Task to carry out: Report only how many lines of the records contain the word "computer".

━━ Data ━━

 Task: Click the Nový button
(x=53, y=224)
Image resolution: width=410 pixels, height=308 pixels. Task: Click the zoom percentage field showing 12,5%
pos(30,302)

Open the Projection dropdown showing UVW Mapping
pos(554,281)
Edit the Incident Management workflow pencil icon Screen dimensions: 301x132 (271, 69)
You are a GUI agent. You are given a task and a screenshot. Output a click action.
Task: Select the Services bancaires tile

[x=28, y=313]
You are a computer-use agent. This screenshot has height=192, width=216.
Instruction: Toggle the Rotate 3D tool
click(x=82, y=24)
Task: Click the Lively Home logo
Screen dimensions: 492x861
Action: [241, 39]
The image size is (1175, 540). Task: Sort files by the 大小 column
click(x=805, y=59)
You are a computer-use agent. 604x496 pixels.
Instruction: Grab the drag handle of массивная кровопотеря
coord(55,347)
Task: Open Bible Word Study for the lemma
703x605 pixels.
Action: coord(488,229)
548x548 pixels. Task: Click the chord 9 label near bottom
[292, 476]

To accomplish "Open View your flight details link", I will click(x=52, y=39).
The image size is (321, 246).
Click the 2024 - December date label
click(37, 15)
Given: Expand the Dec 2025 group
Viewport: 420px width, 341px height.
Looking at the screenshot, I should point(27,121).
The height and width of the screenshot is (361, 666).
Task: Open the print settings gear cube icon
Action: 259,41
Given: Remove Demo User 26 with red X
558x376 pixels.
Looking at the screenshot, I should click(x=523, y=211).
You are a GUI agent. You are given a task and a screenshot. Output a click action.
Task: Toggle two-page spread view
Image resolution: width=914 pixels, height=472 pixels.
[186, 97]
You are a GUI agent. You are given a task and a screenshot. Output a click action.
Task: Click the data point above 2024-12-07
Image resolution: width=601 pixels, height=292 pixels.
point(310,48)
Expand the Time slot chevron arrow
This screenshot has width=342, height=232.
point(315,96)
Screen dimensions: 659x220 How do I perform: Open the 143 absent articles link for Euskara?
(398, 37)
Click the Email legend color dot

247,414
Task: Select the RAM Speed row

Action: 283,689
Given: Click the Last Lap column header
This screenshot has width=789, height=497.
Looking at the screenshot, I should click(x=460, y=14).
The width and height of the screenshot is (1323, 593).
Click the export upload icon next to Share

━━━

Written answer: 2